The desired probability corresponds to the volume of the subset of the unit cube $[0,1]^3$ that is bounded by the three planes $x+y=z$, $x+z=y$, $y+z=x$. Each of these planes chops off a tetrahedron (e.g. the one with vertices $(0,0,0)$, $(1,0,1)$, $(0,1,1)$ and $(0,0,1)$ for the plane $x+y=z$) of volume $\frac 16$. These tetrahedra are disjoint (only the biggest number can be bigger than the sum of the other two numbers), hence the volume remaining is $$1-3\cdot \frac16=\frac12.$$
I am too dumb to imagine cutting a tetrahedron in the 3D space, so here is a slight variation of Hagen von Eitzen's answer. Let the three sides be $x,y,z$. Suppose $z$ is fixed and it is the longest side. Then the probability that $x,y,z$ form side lengths of a triangle is the area bounded by $\left\{(x,y): 0\le x\le z,\ 0\le y\le z,\ x+y\ge z\right\}$, which is $z^2/2$. Integrate from $z=0$ to $z=1$, we get $1/6$. Multiply by $3$ (previously we have fixed one of the three sides as the longest one), we obtain the answer as $1/2$.
Let $x,y,z$ be the three numbers. The probability that $z > x + y$ is given by
$$ \int_0^1 dz \int_0^z dy \int_0^{z-y} dx = 1/6. $$
Any of the three variables could be the largest, so multiply by $3$ and we obtain $1/2$.
Here's a simpler geometric argument. Suppose the largest of the three is $a$. Then the other two must lie in the square with area $a^2$. In that square, the northwest-to-southeast diagonal gives the line where the other two sum to $a$. Below that line, the other two sum to less than $a$. Clearly that line cuts the square in half. Hence, for any $a$, the probability is $1/2$.
If you describe an elephant to a kid but never show them the picture of one, they won't truly appreciate it.
What the (very good) answer by Hagen Von Eitzen is missing is a picture.

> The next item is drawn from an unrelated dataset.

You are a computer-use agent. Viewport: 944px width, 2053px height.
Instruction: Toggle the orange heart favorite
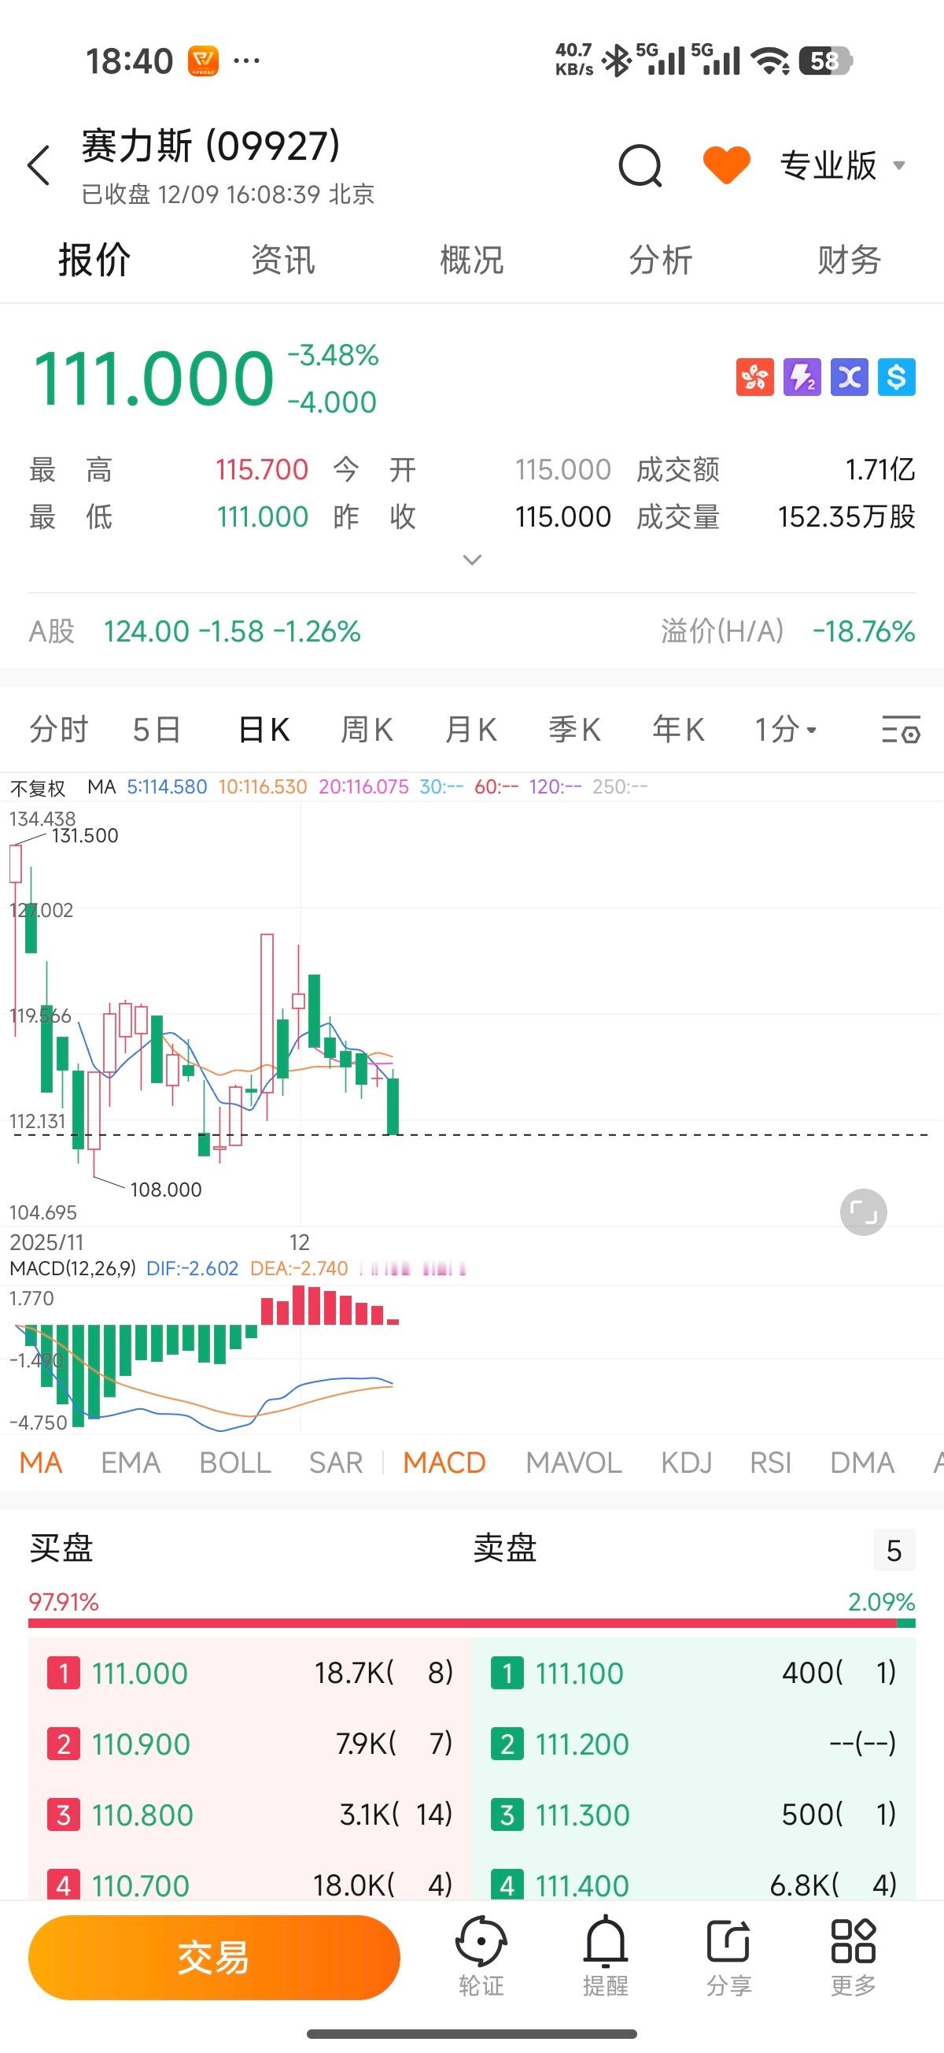coord(726,165)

See the green triangles emnating from the origin, O? Those form the base of the three tetrahedra he's referring to.
Consider one of those three Terahedra, OABC. This represents the region, $u_3 > u_1+u_2$.

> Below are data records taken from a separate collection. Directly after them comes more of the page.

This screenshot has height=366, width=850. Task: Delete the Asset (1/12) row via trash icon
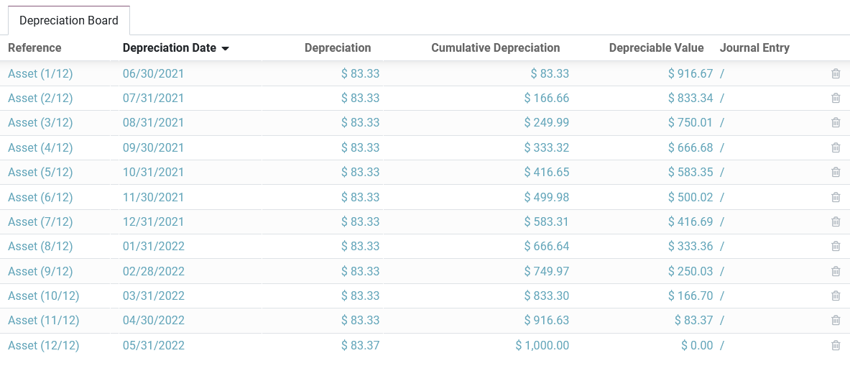[836, 73]
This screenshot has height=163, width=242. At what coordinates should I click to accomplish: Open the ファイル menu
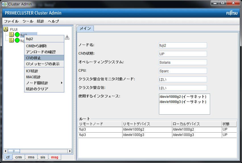(x=11, y=21)
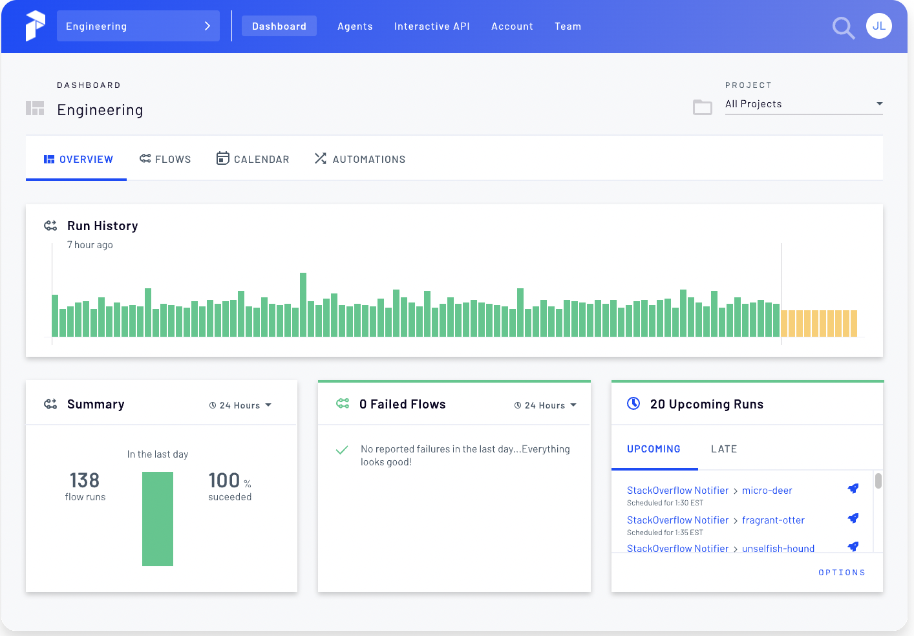Open the search magnifier icon
Image resolution: width=914 pixels, height=636 pixels.
tap(843, 28)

We can choose its base, ABC. This is a right triangle and has an area of $\frac{1}{2}$. The height of this tetrahedron is the red line, OC. And that is $1$. The volume of a Tetrahedron in 3-d space is one third of the area of its base multiplied by the height. So, the volume of OABC is $\frac{1}{3} \times \frac{1}{2} \times 1 = \frac{1}{6}$. Its also easy to see that the three Terahedra don't intersect.
The answer by user1551 is very nice but it feels somewhat out of the blue. Here is a more intuitive variation where we directly condition on $Z$.
Let $z\in (0,1)$ be fixed. We look for $$P(X < Y + z, Y< X + z, z < X+Y).$$ Since $(X,Y)$ has uniform distribution on the unit square, this probability is the area of the region $R = \{(x,y)\in [0,1]^2: x < y + z, y< x + z, z < x+y\}$. The region $R$ is easily sketched, see below when $z=3/4$.
The area of $R$ is found by subtracting the area of the complement: $$1-\frac {z^2}2 - 2\cdot \frac {(1-z)^2}2 = 2z - \frac{3z^2}2$$ and the final probability is $$E\left[2Z - \frac{3Z^2}2\right] = \frac 12.$$